Source code for composer.algorithms.squeeze_excite.squeeze_excite

# Copyright 2022 MosaicML Composer authors
# SPDX-License-Identifier: Apache-2.0

from __future__ import annotations

import logging
from typing import Optional, Sequence, Union

import torch
from torch.optim import Optimizer

from composer.core import Algorithm, Event, State
from composer.loggers import Logger
from composer.utils import module_surgery

log = logging.getLogger(__name__)


[docs]def apply_squeeze_excite(
    model: torch.nn.Module,
    latent_channels: float = 64,
    min_channels: int = 128,
    optimizers: Optional[Union[Optimizer, Sequence[Optimizer]]] = None,
) -> None:
    """Adds Squeeze-and-Excitation blocks (`Hu et al, 2019 <https://arxiv.org/abs/1709.01507>`_) after
    :class:`torch.nn.Conv2d` layers.

    A Squeeze-and-Excitation block applies global average pooling to the input,
    feeds the resulting vector to a single-hidden-layer fully-connected
    network (MLP), and uses the outputs of this MLP as attention coefficients
    to rescale the input. This allows the network to take into account global
    information about each input, as opposed to only local receptive fields
    like in a convolutional layer.

    Args:
        model (torch.nn.Module): The module to apply squeeze excite replacement to.
        latent_channels (float, optional): Dimensionality of the hidden layer within the added
            MLP. If less than 1, interpreted as a fraction of the number of
            output channels in the :class:`torch.nn.Conv2d` immediately
            preceding each Squeeze-and-Excitation block. Default: ``64``.
        min_channels (int, optional): An SE block is added after a :class:`torch.nn.Conv2d`
            module ``conv`` only if one of the layer's input or output channels is greater than
            this threshold. Default: ``128``.
        optimizers (torch.optim.Optimizer | Sequence[torch.optim.Optimizer], optional):
            Existing optimizer(s) bound to ``model.parameters()``. All optimizers that have already been
            constructed with ``model.parameters()`` must be specified here so that
            they will optimize the correct parameters.

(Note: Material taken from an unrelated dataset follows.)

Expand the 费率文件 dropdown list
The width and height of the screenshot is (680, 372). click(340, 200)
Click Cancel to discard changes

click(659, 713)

            If the optimizer(s) are constructed *after* calling this function,
            then it is safe to omit this parameter. These optimizers will see the correct
            model parameters.

    Example:
        .. testcode::

            import composer.functional as cf
            from torchvision import models
            model = models.resnet50()
            cf.apply_stochastic_depth(
                model,
                target_layer_name='ResNetBottleneck'
            )
    """

    def convert_module(module: torch.nn.Module, module_index: int):
        assert isinstance(module, torch.nn.Conv2d), 'should only be called with conv2d'
        already_squeeze_excited = hasattr(module, '_already_squeeze_excited') and module._already_squeeze_excited
        if min(module.in_channels, module.out_channels) >= min_channels and not already_squeeze_excited:
            return SqueezeExciteConv2d.from_conv2d(module, module_index, latent_channels=latent_channels)

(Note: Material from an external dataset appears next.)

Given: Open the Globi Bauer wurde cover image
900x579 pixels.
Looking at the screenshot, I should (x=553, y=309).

    module_surgery.replace_module_classes(model, optimizers=optimizers, policies={torch.nn.Conv2d: convert_module})


[docs]class SqueezeExcite2d(torch.nn.Module):
    """Squeeze-and-Excitation block from (`Hu et al, 2019 <https://arxiv.org/abs/1709.01507>`_)

    This block applies global average pooling to the input, feeds the resulting
    vector to a single-hidden-layer fully-connected network (MLP), and uses the
    outputs of this MLP as attention coefficients to rescale the input. This
    allows the network to take into account global information about each input,
    as opposed to only local receptive fields like in a convolutional layer.

    Args:
        num_features (int): Number of features or channels in the input.
        latent_channels (float, optional): Dimensionality of the hidden layer within the added
            MLP. If less than 1, interpreted as a fraction of ``num_features``. Default: ``0.125``.
    """

    def __init__(self, num_features: int, latent_channels: float = .125):
        super().__init__()
        self.latent_channels = int(latent_channels if latent_channels >= 1 else latent_channels * num_features)
        flattened_dims = num_features

        self.pool_and_mlp = torch.nn.Sequential(
            torch.nn.AdaptiveAvgPool2d(1),
            torch.nn.Flatten(),
            torch.nn.Linear(flattened_dims, self.latent_channels, bias=False),
            torch.nn.ReLU(),
            torch.nn.Linear(self.latent_channels, num_features, bias=False),
            torch.nn.Sigmoid(),
        )

    def forward(self, input: torch.Tensor) -> torch.Tensor:
        n, c, _, _ = input.shape
        attention_coeffs = self.pool_and_mlp(input)
        return input * attention_coeffs.reshape(n, c, 1, 1)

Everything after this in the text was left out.